知识与财富的链接
为阐明小鼠感染肝片吸虫后巨噬细胞中脂肪酸结合蛋白2(FABP2)的分布,采用肝片吸虫囊蚴为感染源,经口分别感染雌性BALB/c野生型(WT)及其IL-4单抗处置小鼠,在运用特异性PCR鉴定成功感染小鼠后获取巨噬细胞,并设立人工巯基醋酸盐诱导巨噬细胞对照组进行体外培养。用荧光定量PCR检测选择性激活巨噬细胞的标记蛋白Relmα、Ym1和 Arginase1以确定其激活状态。采用特异性抗体对所获取的巨噬细胞细胞质染色后用共聚焦显微镜摄取不同时间点从不同小鼠体内获取的巨噬细胞染色后的图片。野生型BALB/c巨噬细胞中Relmα、Ym1和Arginase1均大量表达;IL-4单抗处置BALB/c小鼠和巯基醋酸盐诱导小鼠中巨噬细胞中的Relmα、Ym1和Arginase1的表达量较野生型小鼠中的极显著或显著下降。FABP2在FeMΦ中并不分布于细胞质膜下,而是呈点状广泛分布于细胞质中,其荧光强度在12~24 h间呈上升趋势,在24~48 h间却呈下降趋势。

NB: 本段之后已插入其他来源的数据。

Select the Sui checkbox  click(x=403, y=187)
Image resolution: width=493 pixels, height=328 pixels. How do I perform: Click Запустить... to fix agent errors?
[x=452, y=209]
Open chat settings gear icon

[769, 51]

Macrophages were acquired from the F.hepatica metacercariae infected IL-4 monoclonal antibody treated and wild type female BALB/c mice, respectively. All F.hepatica elicited macrophages and control macrophages were cultured in vitro. mRNAs from macrophages were extracted for the detection of Relmα, Ym1 and Arginase1 genes using Real-time polymerase chain reaction. Pictures and fluorescence intensity at different time points were acquired with a confocal microscopy and image software respectively after staining with serial purified antibodies. Results showed that levels of Relmα, Ym1 and Arginase1 in F.hepatica elicited macrophages(FeMΦ)and control macrophages (TeMΦ) from IL-4 monoclonal antibody treated mice were significantly decreased comparison to that in wild type mice.FABP2 was detected as spots in the cytoplasm. The fluorescence intensity of FABP2 increased from 12 to 24 h, but decreased afterward to 48 h. The fluorescence intensity of FABP2 in TeMΦ was similar to that in FeMΦ.